*Task goal*. Reproduce the following lines verbatim, omitting the pictures.

··· Working data ···

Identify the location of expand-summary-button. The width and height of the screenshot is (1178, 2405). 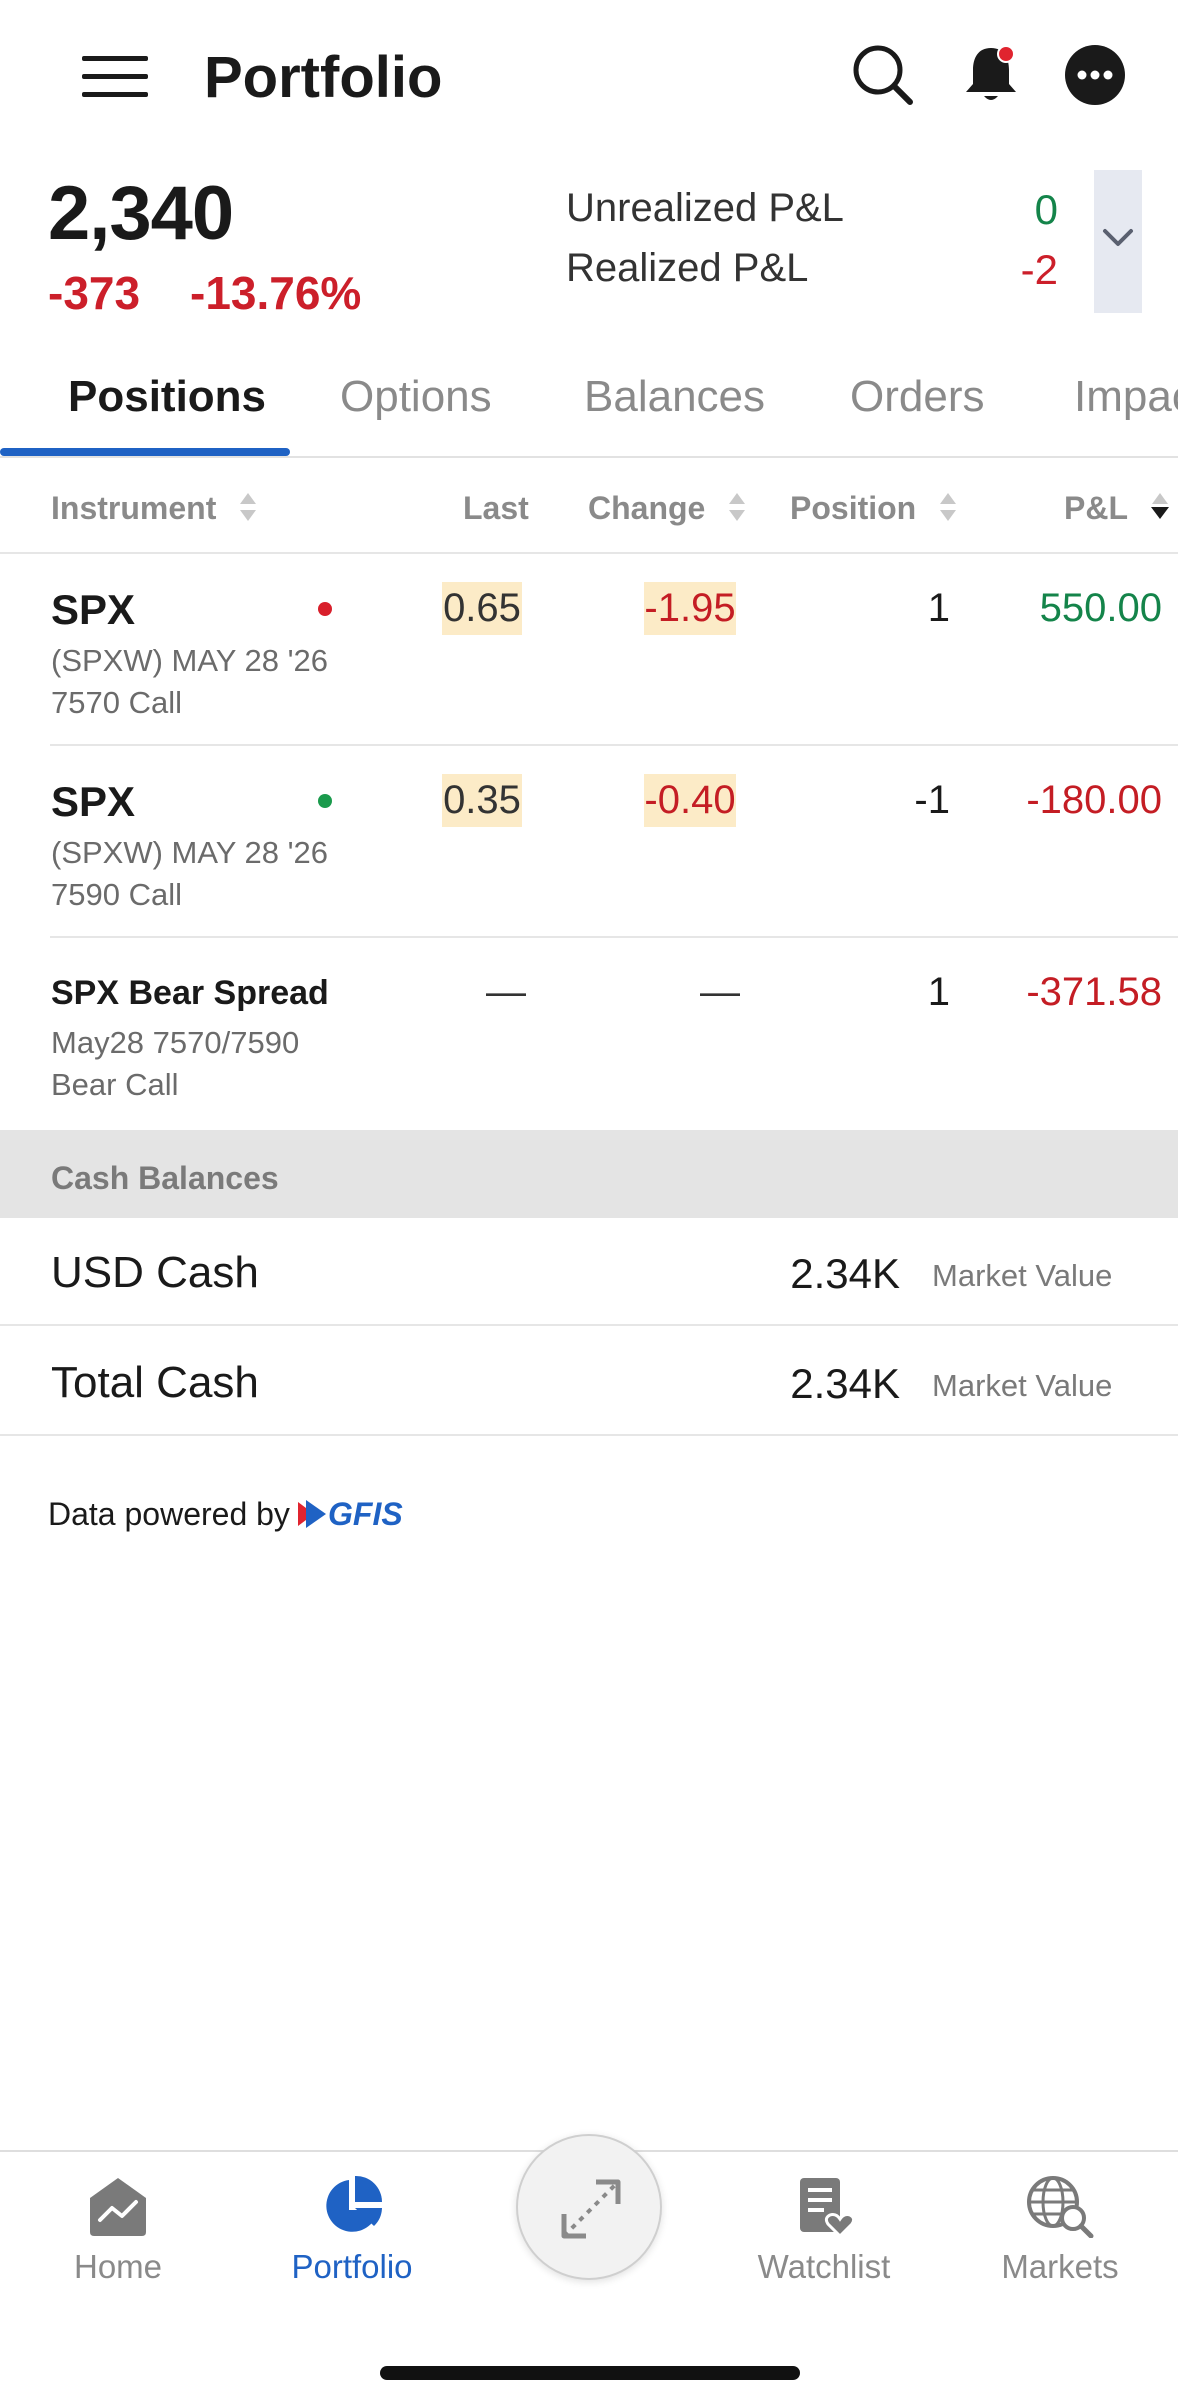
(1118, 242).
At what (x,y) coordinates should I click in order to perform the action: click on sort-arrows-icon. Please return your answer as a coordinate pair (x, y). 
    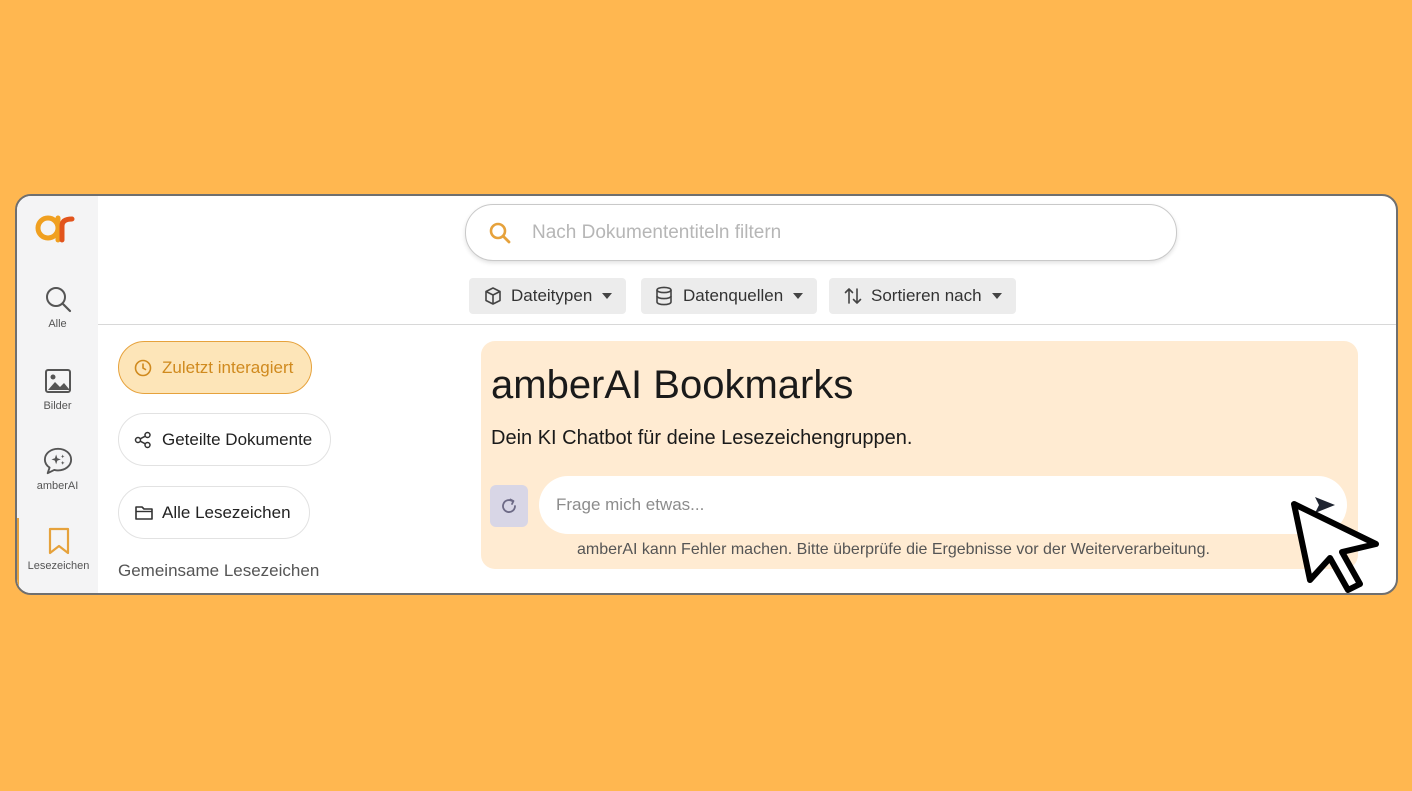
    Looking at the image, I should click on (853, 296).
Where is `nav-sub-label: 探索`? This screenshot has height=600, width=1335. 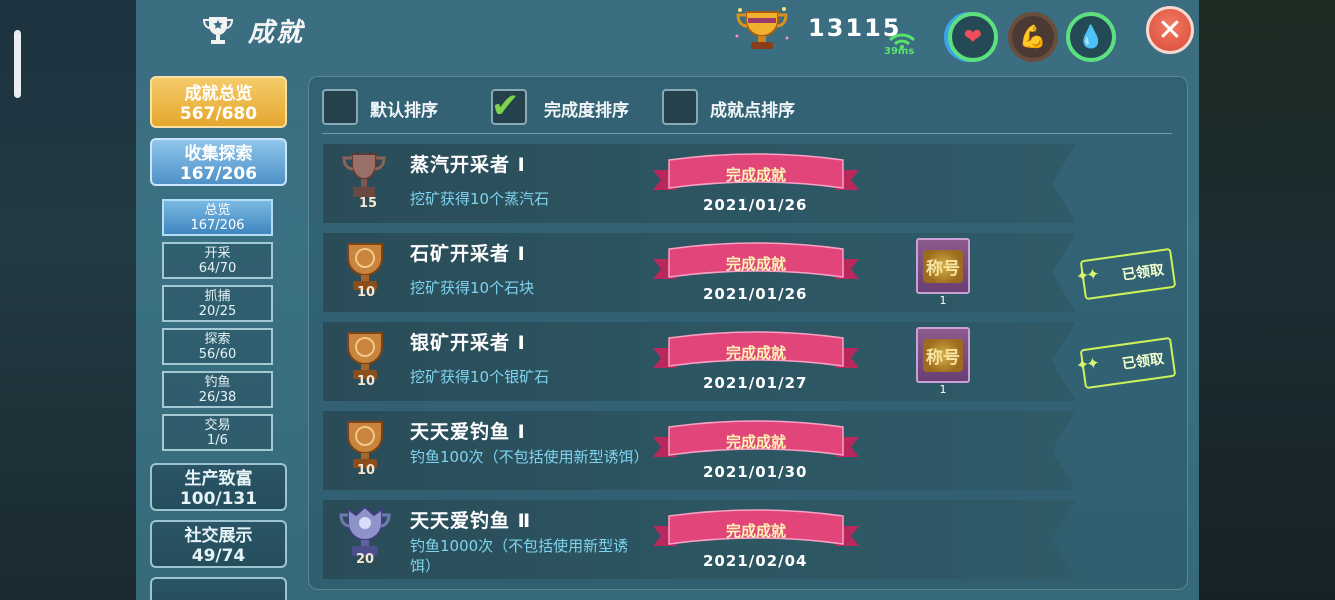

···

*Reply*.
Identify the location of expand-summary-button. The width and height of the screenshot is (1178, 2405). 
(1118, 242).
At what (x,y) coordinates should I click in order to perform the action: click on sort-arrows-icon. Please return your answer as a coordinate pair (x, y). 
    Looking at the image, I should click on (853, 296).
Where is `nav-sub-label: 探索`? This screenshot has height=600, width=1335. 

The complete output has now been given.